What you have to do:
Write out exactly the lines from the one containing "View response Headers (16) tab" through the last line of the records below, both included, and leave out any pictures.

The records Block Start

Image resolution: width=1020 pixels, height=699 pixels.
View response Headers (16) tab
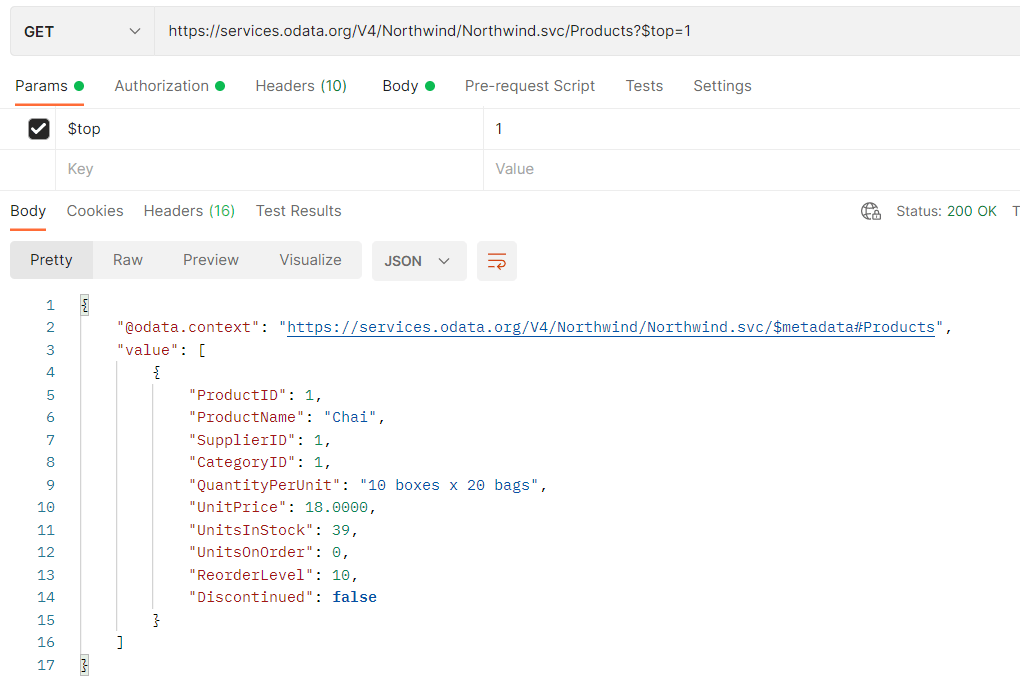189,211
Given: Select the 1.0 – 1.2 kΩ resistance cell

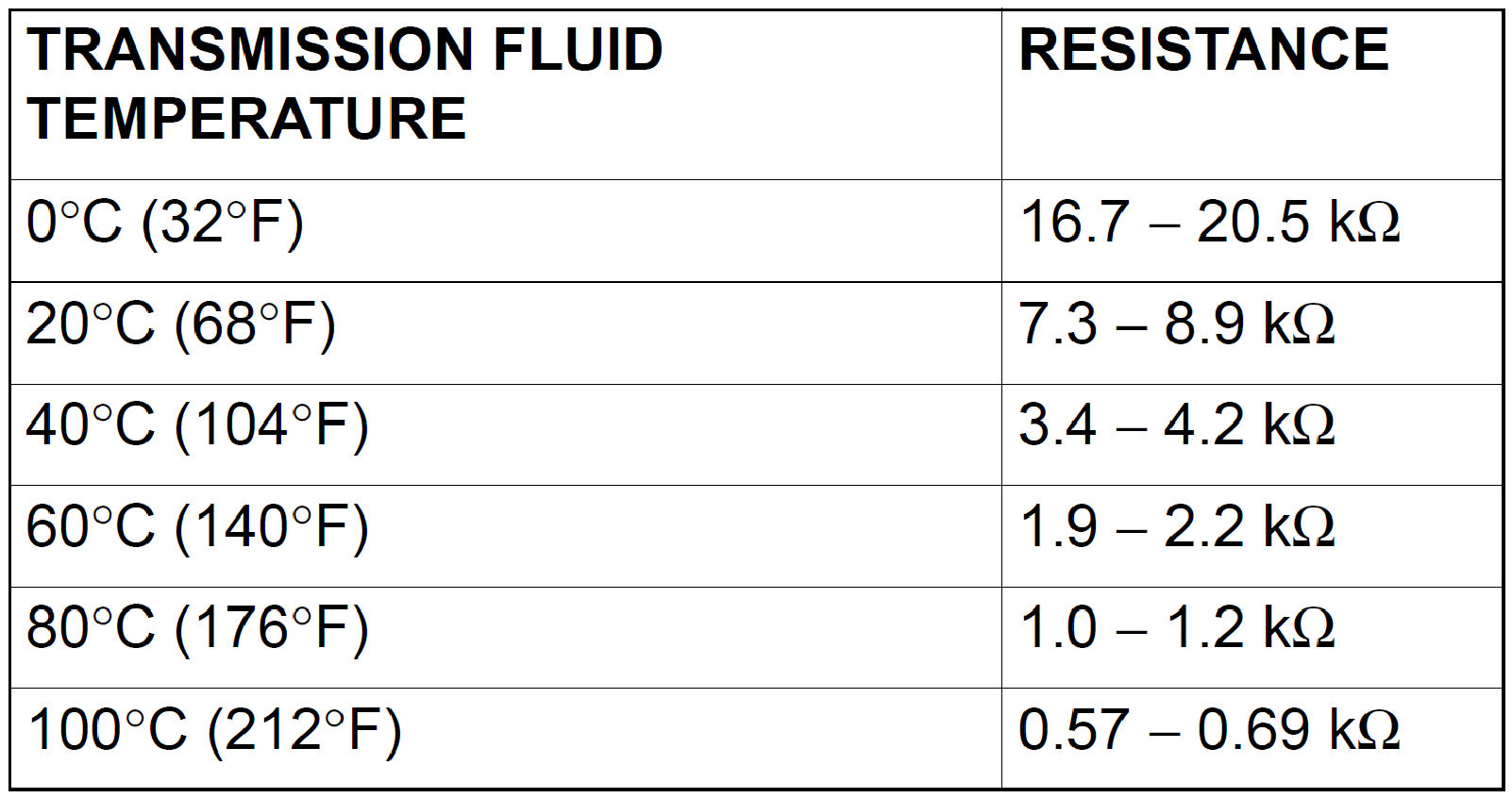Looking at the screenshot, I should (1176, 629).
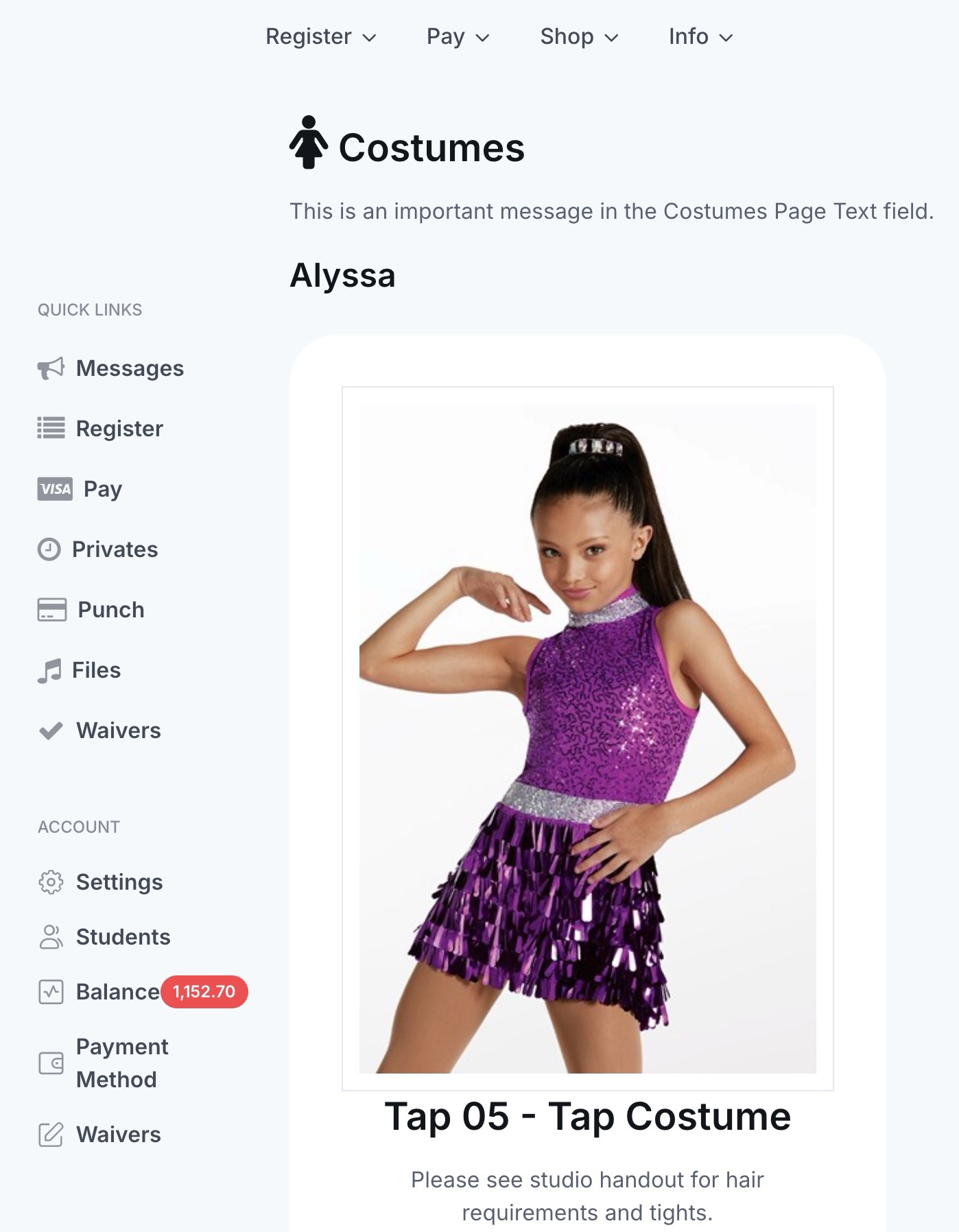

The records Block End

Response area:
View response Headers (16) tab
189,211
Given: Select the 1.0 – 1.2 kΩ resistance cell

Looking at the screenshot, I should (1176, 629).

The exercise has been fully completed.